● **Work instructions**
Using the entries that follow, write out the line containing "Given: Select session", the line containing "Click the browser", and every line between them, exactly and nothing else.

------------------------------------------------------------------------

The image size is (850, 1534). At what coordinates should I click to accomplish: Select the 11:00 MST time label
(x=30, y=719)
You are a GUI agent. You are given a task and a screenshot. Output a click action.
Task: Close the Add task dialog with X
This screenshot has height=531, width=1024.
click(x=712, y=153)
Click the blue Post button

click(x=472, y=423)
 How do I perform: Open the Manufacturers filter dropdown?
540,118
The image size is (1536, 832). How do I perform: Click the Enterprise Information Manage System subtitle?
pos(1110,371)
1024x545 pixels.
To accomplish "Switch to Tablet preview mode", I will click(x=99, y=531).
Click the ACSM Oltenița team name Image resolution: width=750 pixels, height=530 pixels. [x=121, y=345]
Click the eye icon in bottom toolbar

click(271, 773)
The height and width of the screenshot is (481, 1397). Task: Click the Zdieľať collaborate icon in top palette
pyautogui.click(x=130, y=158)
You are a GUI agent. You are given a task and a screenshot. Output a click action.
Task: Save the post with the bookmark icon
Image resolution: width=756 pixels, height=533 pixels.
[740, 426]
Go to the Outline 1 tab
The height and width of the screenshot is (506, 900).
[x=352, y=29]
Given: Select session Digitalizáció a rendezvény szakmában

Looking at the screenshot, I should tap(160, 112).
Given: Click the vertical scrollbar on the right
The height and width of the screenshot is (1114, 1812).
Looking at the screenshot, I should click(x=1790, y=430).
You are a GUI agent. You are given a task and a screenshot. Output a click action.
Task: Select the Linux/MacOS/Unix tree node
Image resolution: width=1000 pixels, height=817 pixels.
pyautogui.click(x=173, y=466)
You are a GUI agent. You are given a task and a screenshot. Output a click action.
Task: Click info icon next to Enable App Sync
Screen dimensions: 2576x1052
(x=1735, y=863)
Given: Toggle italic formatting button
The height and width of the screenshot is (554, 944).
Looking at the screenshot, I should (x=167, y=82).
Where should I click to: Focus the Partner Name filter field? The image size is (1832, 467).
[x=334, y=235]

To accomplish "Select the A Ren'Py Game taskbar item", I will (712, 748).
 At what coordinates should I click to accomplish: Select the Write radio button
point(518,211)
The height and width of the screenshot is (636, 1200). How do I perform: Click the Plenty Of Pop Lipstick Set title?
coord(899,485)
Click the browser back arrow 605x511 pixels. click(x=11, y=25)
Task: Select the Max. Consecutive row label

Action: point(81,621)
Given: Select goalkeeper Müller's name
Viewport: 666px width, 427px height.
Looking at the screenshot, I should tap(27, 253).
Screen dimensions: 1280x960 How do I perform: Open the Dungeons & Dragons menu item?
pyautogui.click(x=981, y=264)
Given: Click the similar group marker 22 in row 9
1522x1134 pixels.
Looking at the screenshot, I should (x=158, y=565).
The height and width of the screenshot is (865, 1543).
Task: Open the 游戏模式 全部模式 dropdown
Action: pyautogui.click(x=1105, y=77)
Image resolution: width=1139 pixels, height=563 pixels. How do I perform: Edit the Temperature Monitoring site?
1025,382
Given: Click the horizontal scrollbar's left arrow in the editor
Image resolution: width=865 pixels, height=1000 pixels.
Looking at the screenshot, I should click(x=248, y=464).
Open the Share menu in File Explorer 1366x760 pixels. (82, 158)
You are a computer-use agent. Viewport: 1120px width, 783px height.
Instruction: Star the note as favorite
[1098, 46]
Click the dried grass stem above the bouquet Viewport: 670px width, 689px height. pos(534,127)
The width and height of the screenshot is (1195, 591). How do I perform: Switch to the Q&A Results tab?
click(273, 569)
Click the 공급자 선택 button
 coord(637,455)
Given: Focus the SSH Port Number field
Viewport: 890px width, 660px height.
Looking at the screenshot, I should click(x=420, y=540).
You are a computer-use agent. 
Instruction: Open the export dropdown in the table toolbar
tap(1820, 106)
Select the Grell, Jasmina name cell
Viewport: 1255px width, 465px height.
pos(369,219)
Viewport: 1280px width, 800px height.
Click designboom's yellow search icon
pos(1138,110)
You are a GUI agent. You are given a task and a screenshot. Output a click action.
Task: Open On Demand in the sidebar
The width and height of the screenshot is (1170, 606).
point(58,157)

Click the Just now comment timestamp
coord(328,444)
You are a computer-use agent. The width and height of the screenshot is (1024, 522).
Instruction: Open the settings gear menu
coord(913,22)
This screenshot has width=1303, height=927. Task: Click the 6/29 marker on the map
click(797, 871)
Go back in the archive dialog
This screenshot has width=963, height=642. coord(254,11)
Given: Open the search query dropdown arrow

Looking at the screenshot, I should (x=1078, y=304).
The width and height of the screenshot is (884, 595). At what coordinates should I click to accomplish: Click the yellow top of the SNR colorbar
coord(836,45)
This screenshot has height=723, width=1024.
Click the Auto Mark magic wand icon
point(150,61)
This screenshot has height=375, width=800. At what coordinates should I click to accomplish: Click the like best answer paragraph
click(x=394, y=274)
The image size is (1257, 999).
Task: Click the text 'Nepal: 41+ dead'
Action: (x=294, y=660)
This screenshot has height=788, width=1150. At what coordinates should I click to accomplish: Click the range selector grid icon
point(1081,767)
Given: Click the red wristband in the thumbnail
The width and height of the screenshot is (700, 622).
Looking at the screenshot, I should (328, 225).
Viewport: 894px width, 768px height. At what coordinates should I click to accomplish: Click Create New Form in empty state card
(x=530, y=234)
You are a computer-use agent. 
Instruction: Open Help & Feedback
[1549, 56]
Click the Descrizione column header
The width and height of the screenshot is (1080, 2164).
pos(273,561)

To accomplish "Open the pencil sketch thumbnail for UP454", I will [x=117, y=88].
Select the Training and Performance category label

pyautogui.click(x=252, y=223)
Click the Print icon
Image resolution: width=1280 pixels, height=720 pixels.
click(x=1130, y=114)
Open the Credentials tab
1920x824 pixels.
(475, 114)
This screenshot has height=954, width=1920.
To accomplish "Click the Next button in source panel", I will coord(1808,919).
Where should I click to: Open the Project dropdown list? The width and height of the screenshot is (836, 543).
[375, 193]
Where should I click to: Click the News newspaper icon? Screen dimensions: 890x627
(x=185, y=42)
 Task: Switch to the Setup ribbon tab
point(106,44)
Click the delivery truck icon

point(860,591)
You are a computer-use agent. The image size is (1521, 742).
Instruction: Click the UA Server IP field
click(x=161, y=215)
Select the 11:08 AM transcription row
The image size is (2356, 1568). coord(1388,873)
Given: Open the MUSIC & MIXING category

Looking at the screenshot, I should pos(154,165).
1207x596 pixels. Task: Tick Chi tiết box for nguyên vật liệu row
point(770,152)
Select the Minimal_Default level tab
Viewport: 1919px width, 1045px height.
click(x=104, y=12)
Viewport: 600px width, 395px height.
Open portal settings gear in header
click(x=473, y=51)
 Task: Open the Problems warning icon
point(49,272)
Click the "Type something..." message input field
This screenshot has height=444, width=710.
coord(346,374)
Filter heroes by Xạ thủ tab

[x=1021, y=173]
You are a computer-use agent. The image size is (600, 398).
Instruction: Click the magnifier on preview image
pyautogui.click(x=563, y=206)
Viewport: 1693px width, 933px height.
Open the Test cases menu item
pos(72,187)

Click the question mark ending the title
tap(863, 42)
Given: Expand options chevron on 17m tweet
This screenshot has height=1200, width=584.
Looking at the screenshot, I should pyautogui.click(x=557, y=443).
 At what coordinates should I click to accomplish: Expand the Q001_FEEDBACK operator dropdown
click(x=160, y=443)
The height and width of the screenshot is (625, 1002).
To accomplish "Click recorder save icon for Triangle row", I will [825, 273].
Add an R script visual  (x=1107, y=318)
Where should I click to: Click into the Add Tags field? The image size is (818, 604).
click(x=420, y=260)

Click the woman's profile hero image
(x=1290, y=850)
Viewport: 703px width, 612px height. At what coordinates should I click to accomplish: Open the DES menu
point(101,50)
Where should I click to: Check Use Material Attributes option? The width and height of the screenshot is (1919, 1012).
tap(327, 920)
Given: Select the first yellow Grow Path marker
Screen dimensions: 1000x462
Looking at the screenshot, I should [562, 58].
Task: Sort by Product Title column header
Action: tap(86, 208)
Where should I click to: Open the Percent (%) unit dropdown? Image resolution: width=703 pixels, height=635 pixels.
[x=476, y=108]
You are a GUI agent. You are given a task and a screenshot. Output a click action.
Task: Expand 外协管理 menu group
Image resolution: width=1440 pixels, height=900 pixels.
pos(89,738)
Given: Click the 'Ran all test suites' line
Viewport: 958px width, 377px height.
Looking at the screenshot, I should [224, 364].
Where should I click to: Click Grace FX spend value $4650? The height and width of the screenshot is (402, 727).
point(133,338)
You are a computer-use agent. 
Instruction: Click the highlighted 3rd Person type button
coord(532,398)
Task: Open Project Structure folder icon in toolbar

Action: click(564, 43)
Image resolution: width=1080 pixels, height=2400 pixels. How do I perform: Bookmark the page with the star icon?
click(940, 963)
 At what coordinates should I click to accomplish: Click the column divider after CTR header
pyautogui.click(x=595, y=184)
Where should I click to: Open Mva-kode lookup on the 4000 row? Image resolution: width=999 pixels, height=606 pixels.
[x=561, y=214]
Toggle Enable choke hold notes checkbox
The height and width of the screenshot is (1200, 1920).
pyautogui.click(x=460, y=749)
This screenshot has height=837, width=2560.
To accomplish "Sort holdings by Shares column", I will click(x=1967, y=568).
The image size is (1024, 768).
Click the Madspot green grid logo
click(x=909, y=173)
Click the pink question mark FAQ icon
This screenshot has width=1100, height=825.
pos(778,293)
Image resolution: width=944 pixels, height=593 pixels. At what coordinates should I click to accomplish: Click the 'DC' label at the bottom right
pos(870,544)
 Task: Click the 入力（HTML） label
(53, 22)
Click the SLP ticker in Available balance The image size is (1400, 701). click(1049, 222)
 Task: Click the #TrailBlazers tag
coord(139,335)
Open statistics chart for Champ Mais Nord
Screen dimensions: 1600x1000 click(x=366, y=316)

------------------------------------------------------------------------

● **Task output**
Given: Select session Digitalizáció a rendezvény szakmában

Looking at the screenshot, I should tap(160, 112).
Given: Click the vertical scrollbar on the right
The height and width of the screenshot is (1114, 1812).
Looking at the screenshot, I should click(x=1790, y=430).
You are a GUI agent. You are given a task and a screenshot. Output a click action.
Task: Select the Linux/MacOS/Unix tree node
Image resolution: width=1000 pixels, height=817 pixels.
pyautogui.click(x=173, y=466)
You are a GUI agent. You are given a task and a screenshot. Output a click action.
Task: Click info icon next to Enable App Sync
Screen dimensions: 2576x1052
(x=1735, y=863)
Given: Toggle italic formatting button
The height and width of the screenshot is (554, 944).
Looking at the screenshot, I should (x=167, y=82).
Where should I click to: Focus the Partner Name filter field? The image size is (1832, 467).
[x=334, y=235]

To accomplish "Select the A Ren'Py Game taskbar item", I will (712, 748).
 At what coordinates should I click to accomplish: Select the Write radio button
point(518,211)
The height and width of the screenshot is (636, 1200). How do I perform: Click the Plenty Of Pop Lipstick Set title?
coord(899,485)
Click the browser back arrow 605x511 pixels. click(x=11, y=25)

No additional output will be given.